##### Excerpted records #####

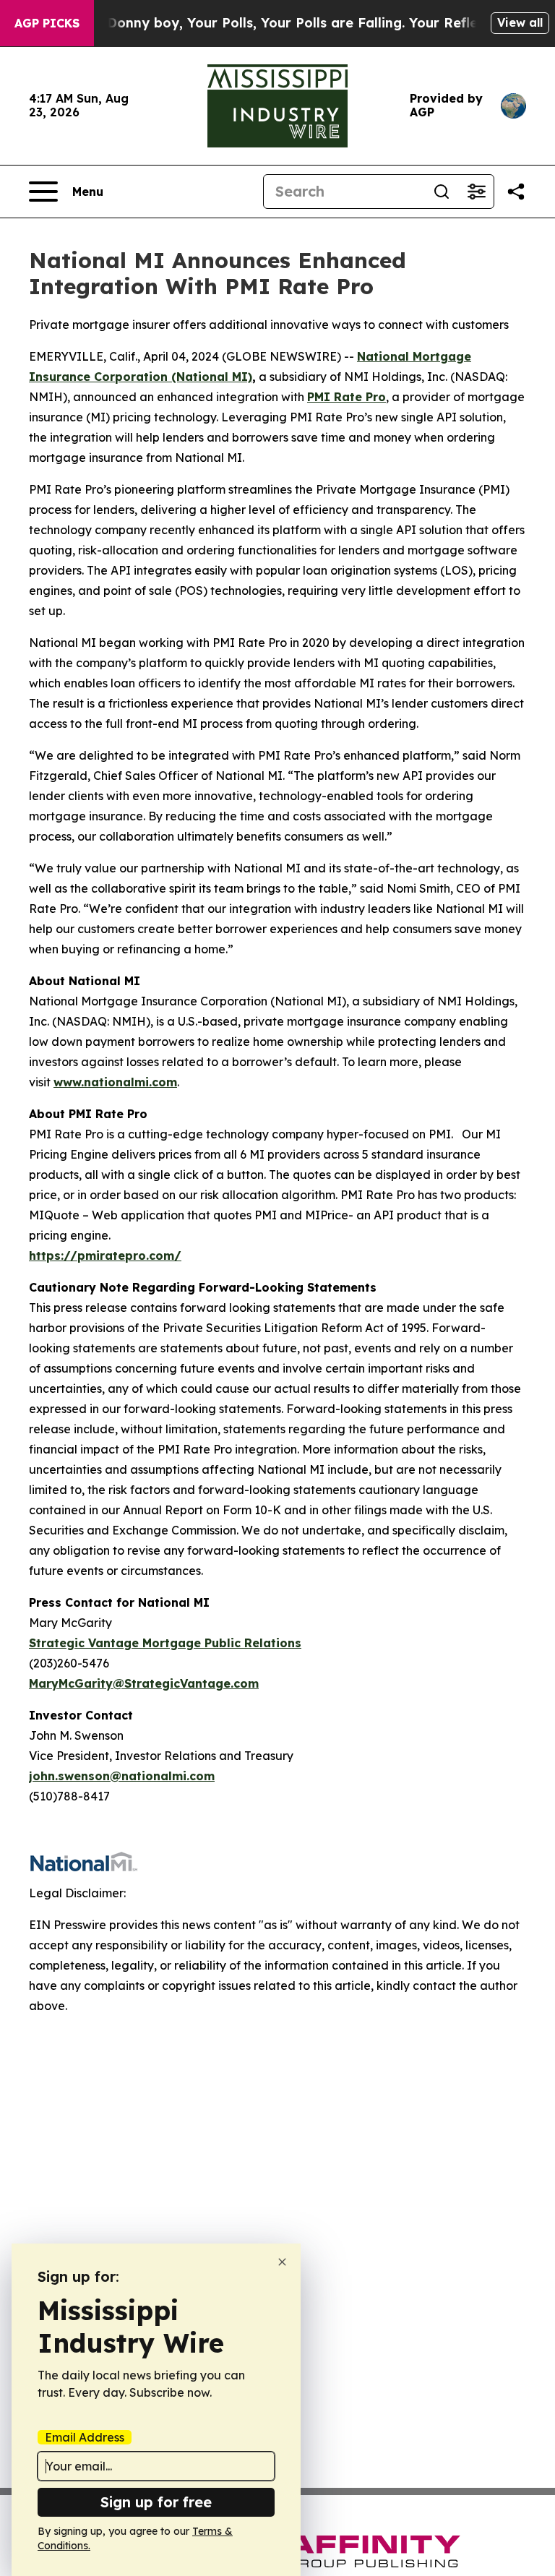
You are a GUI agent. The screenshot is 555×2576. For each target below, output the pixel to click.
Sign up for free (156, 2502)
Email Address (84, 2437)
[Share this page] (516, 191)
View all (520, 22)
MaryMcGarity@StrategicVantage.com (144, 1683)
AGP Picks (46, 23)
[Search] (441, 191)
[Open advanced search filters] (476, 191)
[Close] (282, 2262)
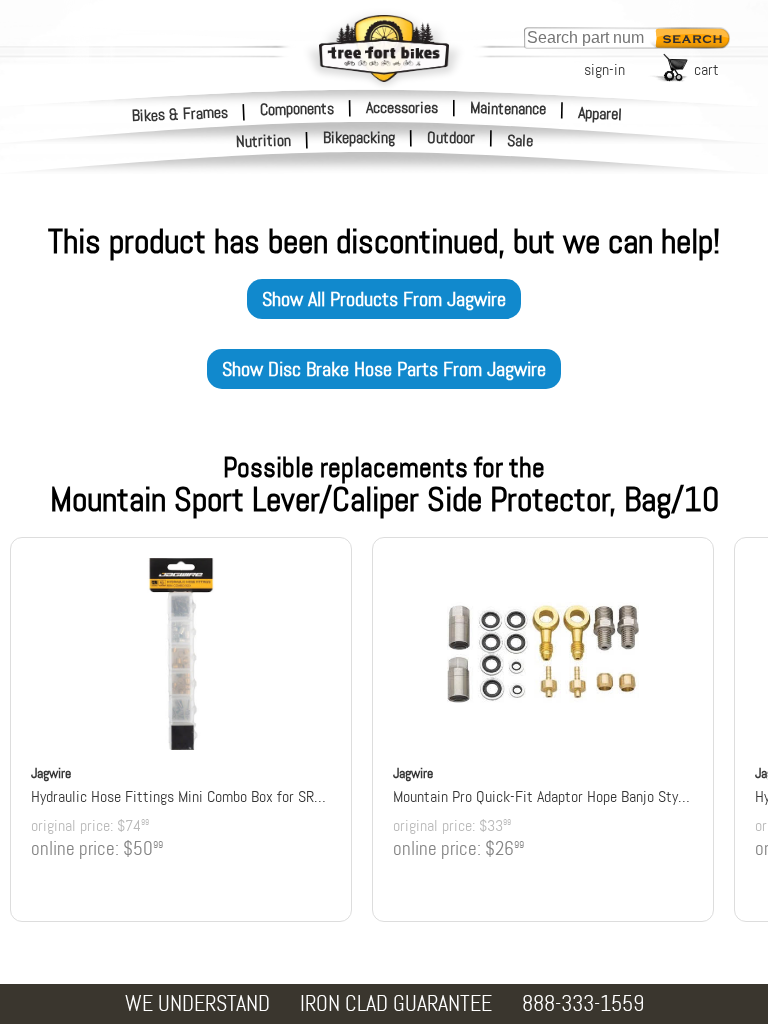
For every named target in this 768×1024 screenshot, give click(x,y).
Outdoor (451, 138)
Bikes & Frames (180, 113)
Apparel (600, 113)
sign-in (604, 69)
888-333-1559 (583, 1003)
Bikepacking (359, 138)
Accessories (402, 107)
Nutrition (264, 140)
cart (706, 69)
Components (297, 108)
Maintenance (508, 108)
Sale (520, 141)
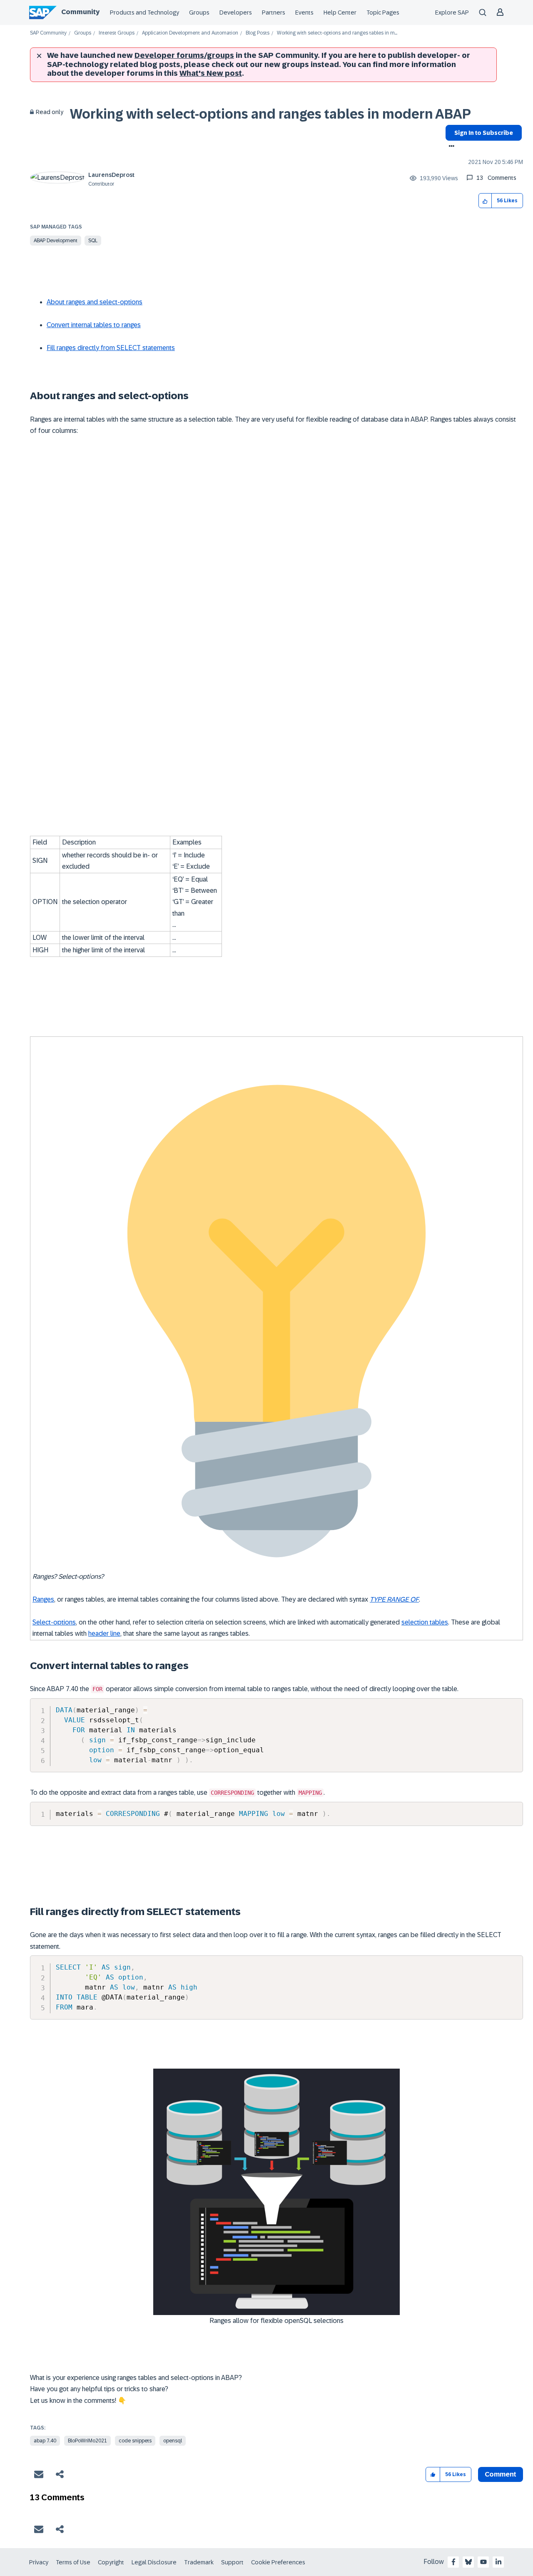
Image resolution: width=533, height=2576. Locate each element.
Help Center (340, 12)
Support (232, 2562)
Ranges (43, 1599)
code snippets (135, 2441)
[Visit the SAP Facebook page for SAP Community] (453, 2562)
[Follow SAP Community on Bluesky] (468, 2562)
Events (304, 12)
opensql (172, 2441)
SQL (92, 240)
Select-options (54, 1622)
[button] (485, 201)
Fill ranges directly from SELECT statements (111, 347)
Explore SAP (452, 12)
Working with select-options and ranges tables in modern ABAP (270, 114)
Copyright (111, 2562)
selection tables (424, 1622)
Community (80, 11)
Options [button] (450, 147)
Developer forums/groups (184, 55)
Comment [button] (500, 2474)
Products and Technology (144, 12)
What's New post (210, 73)
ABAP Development (55, 240)
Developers (235, 12)
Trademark (199, 2562)
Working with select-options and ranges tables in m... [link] (337, 33)
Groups (199, 12)
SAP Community (48, 33)
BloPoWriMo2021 (87, 2441)
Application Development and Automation (190, 33)
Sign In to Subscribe (483, 132)
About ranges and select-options (94, 302)
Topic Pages (382, 12)
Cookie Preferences (278, 2562)
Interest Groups (116, 33)
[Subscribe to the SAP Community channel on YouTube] (483, 2562)
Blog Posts (257, 33)
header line (104, 1633)
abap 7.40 (45, 2441)
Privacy (38, 2562)
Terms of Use (73, 2562)
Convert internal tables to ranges (94, 324)
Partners (273, 12)
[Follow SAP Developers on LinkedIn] (498, 2562)
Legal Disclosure (154, 2562)
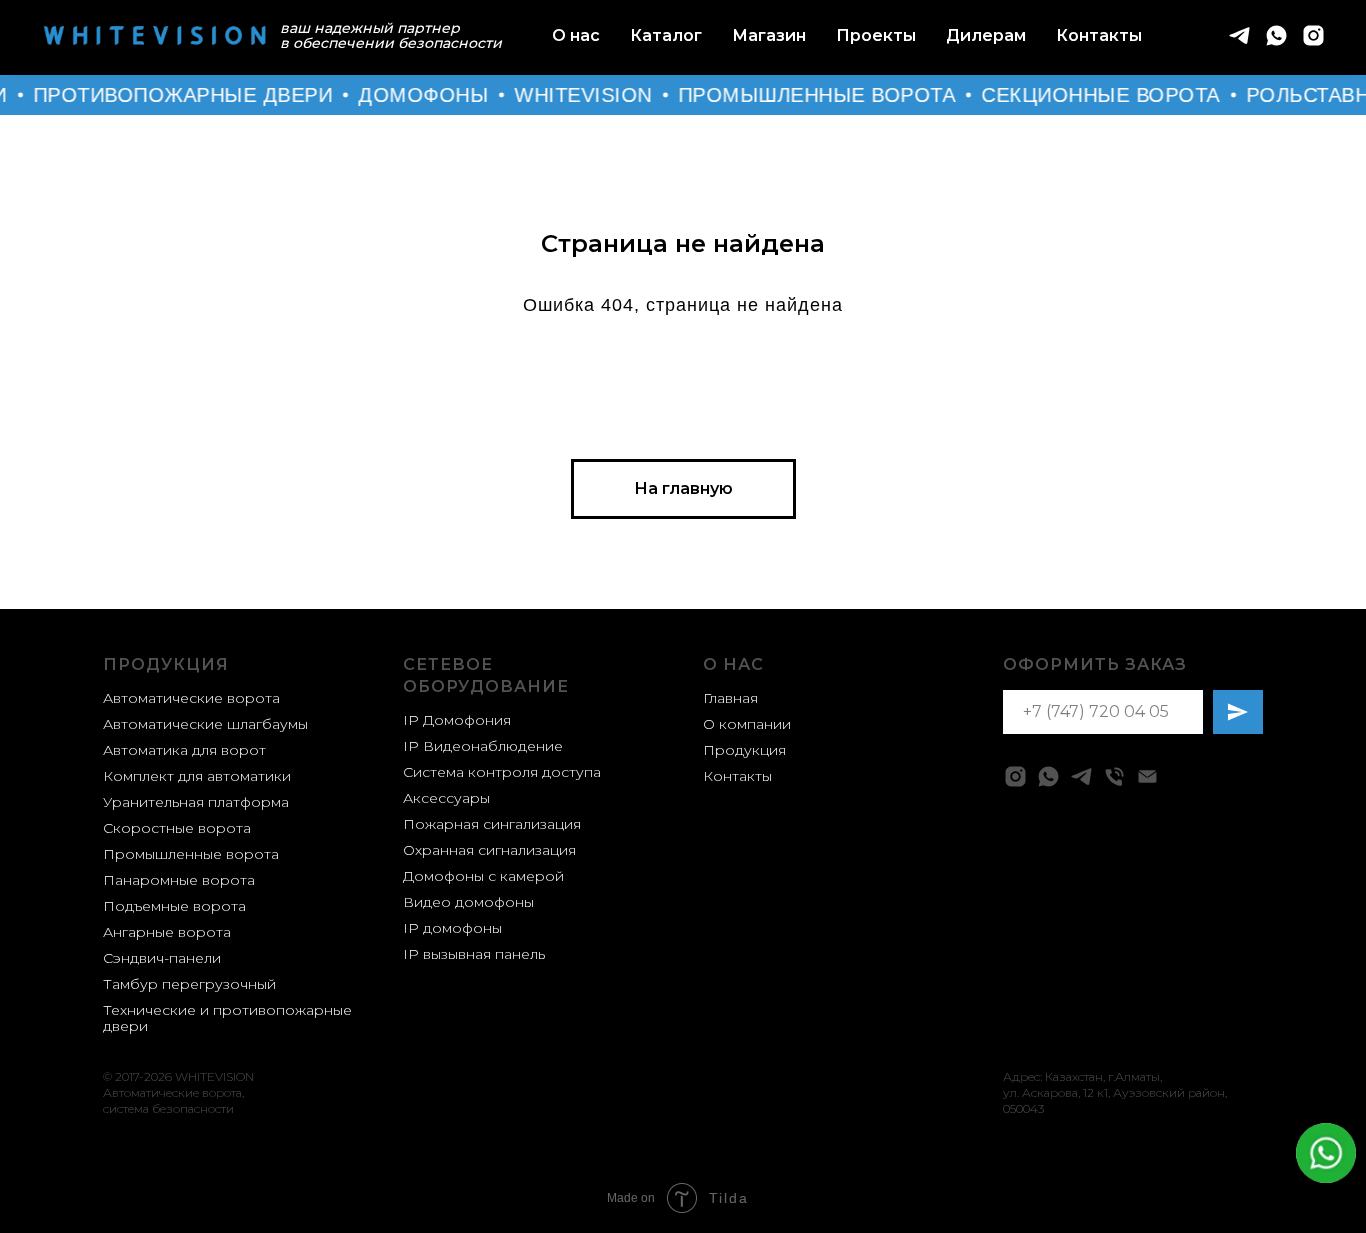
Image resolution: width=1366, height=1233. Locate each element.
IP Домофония (457, 720)
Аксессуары (446, 798)
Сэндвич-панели (162, 958)
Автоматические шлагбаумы (205, 724)
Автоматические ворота (191, 698)
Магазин (769, 35)
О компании (747, 724)
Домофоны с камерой (483, 876)
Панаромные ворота (179, 880)
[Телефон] (1114, 776)
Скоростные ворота (177, 828)
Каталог (666, 35)
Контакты (1099, 35)
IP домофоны (452, 928)
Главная (730, 698)
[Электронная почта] (1147, 776)
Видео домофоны (468, 902)
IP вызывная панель (474, 954)
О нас (576, 35)
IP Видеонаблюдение (483, 746)
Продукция (166, 664)
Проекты (876, 35)
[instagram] (1313, 35)
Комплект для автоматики (197, 776)
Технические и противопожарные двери (227, 1018)
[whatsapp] (1276, 35)
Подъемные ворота (174, 906)
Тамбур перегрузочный (189, 984)
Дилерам (986, 35)
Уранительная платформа (196, 802)
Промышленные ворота (191, 854)
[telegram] (1239, 35)
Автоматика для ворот (184, 750)
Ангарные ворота (167, 932)
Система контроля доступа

#####

Everything from the line above that contains "BloPoWriMo2021 (87, 2441)" down to the line that contains "Сэндвич-панели (162, 958)" must be reproduced exactly, both ends included. Omit the pictures.

BloPoWriMo2021 (87, 2441)
Application Development and Automation (190, 33)
Sign In to Subscribe (483, 132)
About ranges and select-options (94, 302)
Topic Pages (382, 12)
Cookie Preferences (278, 2562)
Interest Groups (116, 33)
[Subscribe to the SAP Community channel on YouTube] (483, 2562)
Blog Posts (257, 33)
header line (104, 1633)
abap 7.40 (45, 2441)
Privacy (38, 2562)
Terms of Use (73, 2562)
Convert internal tables to ranges (94, 324)
Partners (273, 12)
[Follow SAP Developers on LinkedIn] (498, 2562)
Legal Disclosure (154, 2562)
Image resolution: width=1366, height=1233. Locate each element.
IP Домофония (457, 720)
Аксессуары (446, 798)
Сэндвич-панели (162, 958)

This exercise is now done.